Я постаралась выразить взглядом всё презрение по поводу такой наглой лжи и лицемерия, но Майсгрейв лишь обаятельно мне улыбнулся.
– К тому же, - продолжала королева, - жениху нельзя видеть невесту в подвенечном платье до свадьбы. Я суеверна, простите.
– В старинных приметах всегда есть зерно истины, - сказал колдун. – Я считаю, что ваше величество поступили очень мудро.
– Тогда продолжайте работу, пожалуйста, - попросила она. – А я сяду вот здесь, - она присела на складной стульчик возле мольберта, - и немного поболтаю с леди Валентайн.
– Благодарю, ваше величество, - с облегчением выдохнул мастер и махнул на меня кистью и палитрой: - Леди! Займите свое место! И не убегайте больше так неожиданно, умоляю!
– Клянусь, что не допущу её бегства, - торжественно пообещал колдун и взял меня за плечи, поставив перед собой.
Я подчинилась с тупой обреченностью, чувствуя себя марионеткой из погорелого театра, которой только и осталось, что поднимать руки и открывать беззвучно рот, когда дергают за ниточки.
– О чем пойдет беседа? – живо поинтересовался колдун, нежно прижимаясь ко мне щекой.

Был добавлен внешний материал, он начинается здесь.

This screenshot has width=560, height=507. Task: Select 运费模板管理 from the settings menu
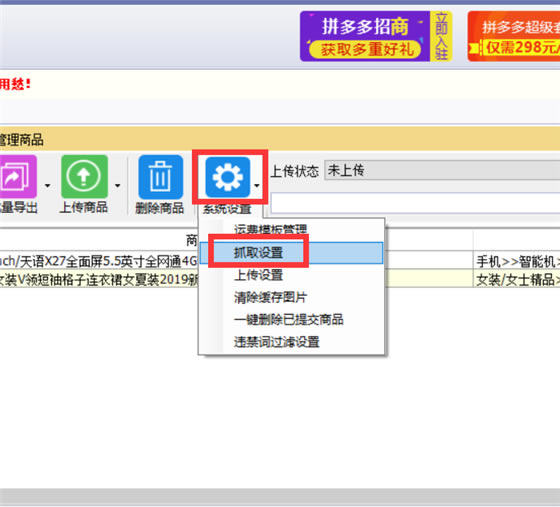[x=270, y=229]
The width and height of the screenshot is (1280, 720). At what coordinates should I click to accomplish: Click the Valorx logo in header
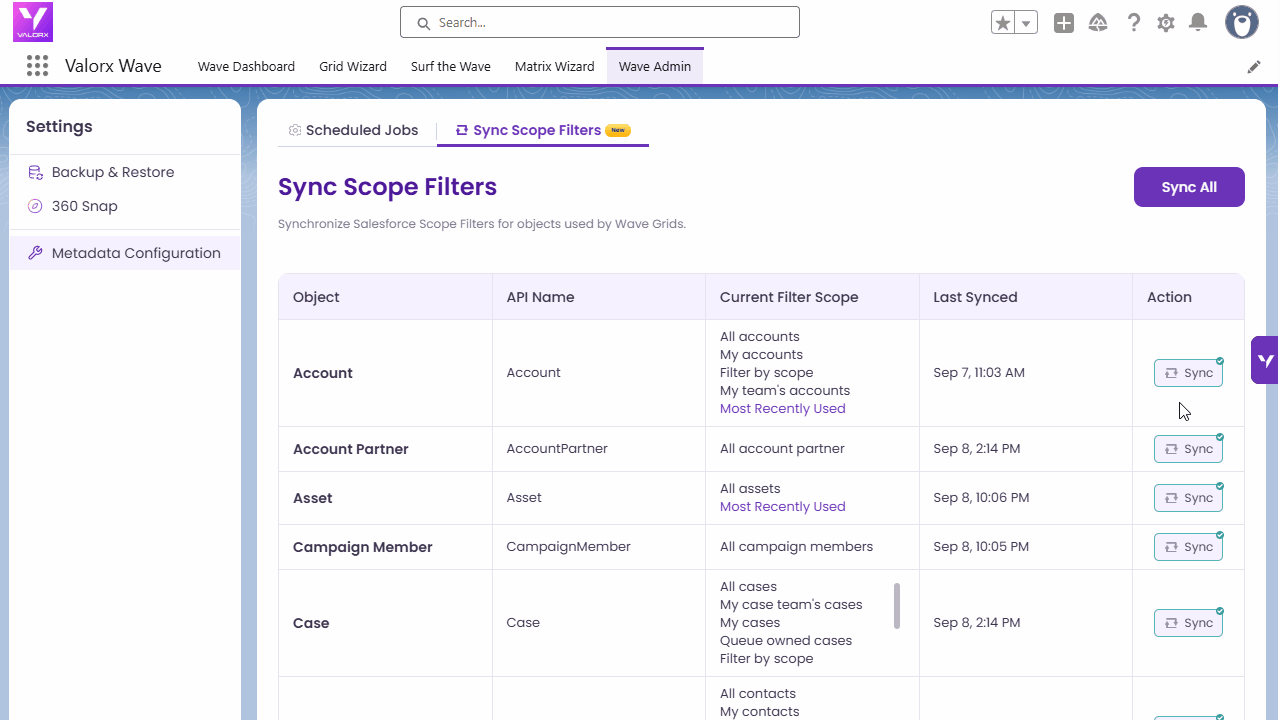tap(33, 22)
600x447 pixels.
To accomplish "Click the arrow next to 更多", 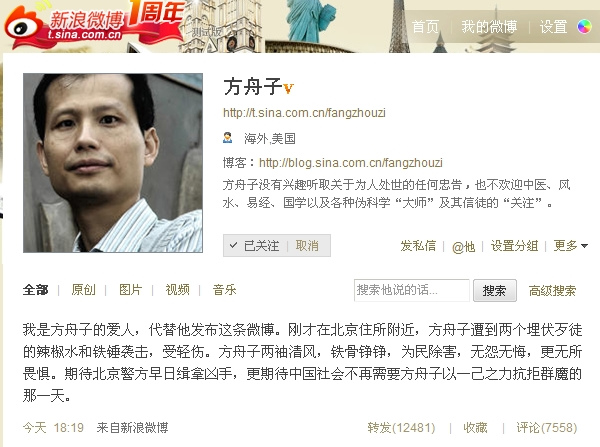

Собственно, он прижимался ещё кое-чем, и я старалась не думать об этом кое-чём и смотрела поверх мольберта, пересчитывая королевские вензели на стенах.
– Просто хочу получше узнать леди Валентайн, - королева удобно устроилась на стульчик, перебросив золотистые волосы на грудь и накручивая на палец концы локонов. – Говорят, ваши родители умерли, дитя моё?
– Да, ваше величество. В прошлом году. Из-за этого мне пришлось оставить обучение в пансионе и вернуться в Саммюзиль-форд, чтобы вступить в наследство.
– Где вы обучались?
– В пансионе святой Линды, - опередил меня с ответом граф Майсгрейв. – Унылое место, как и Линтон-вилль, где леди Валентайн проживала со своими родителями от рождения.
Я напряглась под его руками. Зачем он влез в наш с королевой разговор? И зачем заговорил о пансионе и Линтон-вилле? Хочет именно сейчас представить меня её величеству, как мошенницу?.. Но я не мошенница…
– Мне кажется, ты преувеличиваешь, Джиль, - добродушно сказала королева. – Не знаю насчет Линтон-вилля, но мне казалось, пансион святой Линды совсем не унылое место. Оттуда родом была дева-королева Тирония, и в своих письмах она очень нежно вспоминала о детстве, называя свою малую родину «прекраснейшей лилией в ворохе пшеницы». Вы согласны с Тиронией, леди Валентайн? Или Джиль прав, и дева-королева всего лишь смотрела на те края влюбленными глазами?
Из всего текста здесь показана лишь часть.